## [Stated exercise]
Rewrite all of the records below, replacing "favorite" with "saved" wherever it occurs and changing nothing else.

====== Record set

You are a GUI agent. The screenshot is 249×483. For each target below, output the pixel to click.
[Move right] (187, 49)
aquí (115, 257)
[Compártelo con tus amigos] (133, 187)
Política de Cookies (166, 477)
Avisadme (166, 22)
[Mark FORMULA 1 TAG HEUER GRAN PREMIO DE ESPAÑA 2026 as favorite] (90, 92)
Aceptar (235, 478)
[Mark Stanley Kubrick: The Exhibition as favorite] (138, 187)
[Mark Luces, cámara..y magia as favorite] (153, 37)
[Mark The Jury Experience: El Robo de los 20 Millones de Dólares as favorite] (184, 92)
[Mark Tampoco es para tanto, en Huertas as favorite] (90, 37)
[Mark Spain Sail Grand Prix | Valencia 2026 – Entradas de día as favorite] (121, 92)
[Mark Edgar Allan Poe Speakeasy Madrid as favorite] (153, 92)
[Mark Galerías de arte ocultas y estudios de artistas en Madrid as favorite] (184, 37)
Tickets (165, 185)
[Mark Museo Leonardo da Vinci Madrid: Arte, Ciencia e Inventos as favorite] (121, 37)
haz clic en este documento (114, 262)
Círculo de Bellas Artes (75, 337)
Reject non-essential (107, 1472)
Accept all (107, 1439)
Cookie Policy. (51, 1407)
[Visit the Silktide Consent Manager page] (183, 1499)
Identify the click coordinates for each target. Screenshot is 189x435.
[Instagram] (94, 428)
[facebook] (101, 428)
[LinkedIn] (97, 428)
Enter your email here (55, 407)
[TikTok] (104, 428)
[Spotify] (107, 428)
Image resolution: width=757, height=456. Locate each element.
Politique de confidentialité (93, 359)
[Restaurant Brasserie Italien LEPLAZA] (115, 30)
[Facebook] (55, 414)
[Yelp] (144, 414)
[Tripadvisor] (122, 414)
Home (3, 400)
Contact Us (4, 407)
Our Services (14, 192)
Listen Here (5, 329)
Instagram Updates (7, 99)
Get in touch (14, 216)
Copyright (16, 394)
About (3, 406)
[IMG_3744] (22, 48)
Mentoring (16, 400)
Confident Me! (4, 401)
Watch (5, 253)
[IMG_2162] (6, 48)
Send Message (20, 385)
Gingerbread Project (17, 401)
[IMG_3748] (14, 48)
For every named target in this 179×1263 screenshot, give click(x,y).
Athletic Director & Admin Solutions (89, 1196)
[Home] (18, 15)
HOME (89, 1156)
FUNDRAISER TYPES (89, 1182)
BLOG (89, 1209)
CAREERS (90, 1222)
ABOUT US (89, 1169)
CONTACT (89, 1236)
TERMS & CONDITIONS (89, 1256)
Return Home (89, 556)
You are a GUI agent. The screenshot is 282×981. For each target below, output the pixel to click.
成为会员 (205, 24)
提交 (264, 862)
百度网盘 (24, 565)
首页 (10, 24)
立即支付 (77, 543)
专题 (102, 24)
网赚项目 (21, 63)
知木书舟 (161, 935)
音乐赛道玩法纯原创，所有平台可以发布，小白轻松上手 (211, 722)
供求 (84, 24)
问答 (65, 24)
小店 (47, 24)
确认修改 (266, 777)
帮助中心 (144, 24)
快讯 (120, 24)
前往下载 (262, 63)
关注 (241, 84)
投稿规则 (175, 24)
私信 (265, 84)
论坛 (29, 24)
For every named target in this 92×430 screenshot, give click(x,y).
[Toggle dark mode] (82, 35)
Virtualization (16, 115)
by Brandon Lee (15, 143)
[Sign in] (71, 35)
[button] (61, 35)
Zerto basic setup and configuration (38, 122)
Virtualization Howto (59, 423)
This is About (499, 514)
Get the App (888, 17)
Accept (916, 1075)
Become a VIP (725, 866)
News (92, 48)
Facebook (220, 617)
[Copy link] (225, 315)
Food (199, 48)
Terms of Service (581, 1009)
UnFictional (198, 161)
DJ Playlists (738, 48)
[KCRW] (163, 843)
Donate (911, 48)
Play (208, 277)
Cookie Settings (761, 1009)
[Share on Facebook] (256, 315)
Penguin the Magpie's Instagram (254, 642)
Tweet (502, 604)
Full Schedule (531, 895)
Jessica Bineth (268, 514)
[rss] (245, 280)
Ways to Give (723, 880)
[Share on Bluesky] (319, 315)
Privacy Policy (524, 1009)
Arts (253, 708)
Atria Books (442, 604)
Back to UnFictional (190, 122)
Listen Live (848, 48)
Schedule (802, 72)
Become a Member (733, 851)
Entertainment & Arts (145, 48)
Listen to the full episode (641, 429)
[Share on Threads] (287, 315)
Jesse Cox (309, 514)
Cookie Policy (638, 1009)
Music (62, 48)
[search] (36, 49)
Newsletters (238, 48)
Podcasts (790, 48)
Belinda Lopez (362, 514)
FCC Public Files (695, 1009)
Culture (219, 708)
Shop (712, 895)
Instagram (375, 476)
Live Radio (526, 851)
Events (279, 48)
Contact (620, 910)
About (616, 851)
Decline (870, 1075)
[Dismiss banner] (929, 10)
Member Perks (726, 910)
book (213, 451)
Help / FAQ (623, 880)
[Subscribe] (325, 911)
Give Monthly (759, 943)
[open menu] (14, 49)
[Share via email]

============

## [Task result]
You are a GUI agent. The screenshot is 249×483. For each target below, output the pixel to click.
[Move right] (187, 49)
aquí (115, 257)
[Compártelo con tus amigos] (133, 187)
Política de Cookies (166, 477)
Avisadme (166, 22)
[Mark FORMULA 1 TAG HEUER GRAN PREMIO DE ESPAÑA 2026 as saved] (90, 92)
Aceptar (235, 478)
[Mark Stanley Kubrick: The Exhibition as saved] (138, 187)
[Mark Luces, cámara..y magia as saved] (153, 37)
[Mark The Jury Experience: El Robo de los 20 Millones de Dólares as saved] (184, 92)
[Mark Tampoco es para tanto, en Huertas as saved] (90, 37)
[Mark Spain Sail Grand Prix | Valencia 2026 – Entradas de día as saved] (121, 92)
[Mark Edgar Allan Poe Speakeasy Madrid as saved] (153, 92)
[Mark Galerías de arte ocultas y estudios de artistas en Madrid as saved] (184, 37)
Tickets (165, 185)
[Mark Museo Leonardo da Vinci Madrid: Arte, Ciencia e Inventos as saved] (121, 37)
haz clic en este documento (114, 262)
Círculo de Bellas Artes (75, 337)
Reject non-essential (107, 1472)
Accept all (107, 1439)
Cookie Policy. (51, 1407)
[Visit the Silktide Consent Manager page] (183, 1499)
Identify the click coordinates for each target. Screenshot is 189x435.
[Instagram] (94, 428)
[facebook] (101, 428)
[LinkedIn] (97, 428)
Enter your email here (55, 407)
[TikTok] (104, 428)
[Spotify] (107, 428)
Image resolution: width=757, height=456. Locate each element.
Politique de confidentialité (93, 359)
[Restaurant Brasserie Italien LEPLAZA] (115, 30)
[Facebook] (55, 414)
[Yelp] (144, 414)
[Tripadvisor] (122, 414)
Home (3, 400)
Contact Us (4, 407)
Our Services (14, 192)
Listen Here (5, 329)
Instagram Updates (7, 99)
Get in touch (14, 216)
Copyright (16, 394)
About (3, 406)
[IMG_3744] (22, 48)
Mentoring (16, 400)
Confident Me! (4, 401)
Watch (5, 253)
[IMG_2162] (6, 48)
Send Message (20, 385)
Gingerbread Project (17, 401)
[IMG_3748] (14, 48)
For every named target in this 179×1263 screenshot, give click(x,y).
Athletic Director & Admin Solutions (89, 1196)
[Home] (18, 15)
HOME (89, 1156)
FUNDRAISER TYPES (89, 1182)
BLOG (89, 1209)
CAREERS (90, 1222)
ABOUT US (89, 1169)
CONTACT (89, 1236)
TERMS & CONDITIONS (89, 1256)
Return Home (89, 556)
You are a GUI agent. The screenshot is 282×981. For each target below, output the pixel to click.
成为会员 (205, 24)
提交 (264, 862)
百度网盘 (24, 565)
首页 (10, 24)
立即支付 (77, 543)
专题 (102, 24)
网赚项目 (21, 63)
知木书舟 (161, 935)
音乐赛道玩法纯原创，所有平台可以发布，小白轻松上手 (211, 722)
供求 (84, 24)
问答 (65, 24)
小店 (47, 24)
确认修改 (266, 777)
帮助中心 (144, 24)
快讯 (120, 24)
前往下载 (262, 63)
关注 (241, 84)
投稿规则 (175, 24)
私信 (265, 84)
论坛 (29, 24)
For every named target in this 92×430 screenshot, give click(x,y).
[Toggle dark mode] (82, 35)
Virtualization (16, 115)
by Brandon Lee (15, 143)
[Sign in] (71, 35)
[button] (61, 35)
Zerto basic setup and configuration (38, 122)
Virtualization Howto (59, 423)
This is About (499, 514)
Get the App (888, 17)
Accept (916, 1075)
Become a VIP (725, 866)
News (92, 48)
Facebook (220, 617)
[Copy link] (225, 315)
Food (199, 48)
Terms of Service (581, 1009)
UnFictional (198, 161)
DJ Playlists (738, 48)
[KCRW] (163, 843)
Donate (911, 48)
Play (208, 277)
Cookie Settings (761, 1009)
[Share on Facebook] (256, 315)
Penguin the Magpie's Instagram (254, 642)
Tweet (502, 604)
Full Schedule (531, 895)
Jessica Bineth (268, 514)
[rss] (245, 280)
Ways to Give (723, 880)
[Share on Bluesky] (319, 315)
Privacy Policy (524, 1009)
Arts (253, 708)
Atria Books (442, 604)
Back to UnFictional (190, 122)
Listen Live (848, 48)
Schedule (802, 72)
Become a Member (733, 851)
Entertainment & Arts (145, 48)
Listen to the full episode (641, 429)
[Share on Threads] (287, 315)
Jesse Cox (309, 514)
Cookie Policy (638, 1009)
Music (62, 48)
[search] (36, 49)
Newsletters (238, 48)
Podcasts (790, 48)
Belinda Lopez (362, 514)
FCC Public Files (695, 1009)
Culture (219, 708)
Shop (712, 895)
Instagram (375, 476)
Live Radio (526, 851)
Events (279, 48)
Contact (620, 910)
About (616, 851)
Decline (870, 1075)
[Dismiss banner] (929, 10)
Member Perks (726, 910)
book (213, 451)
Help / FAQ (623, 880)
[Subscribe] (325, 911)
Give Monthly (759, 943)
[open menu] (14, 49)
[Share via email]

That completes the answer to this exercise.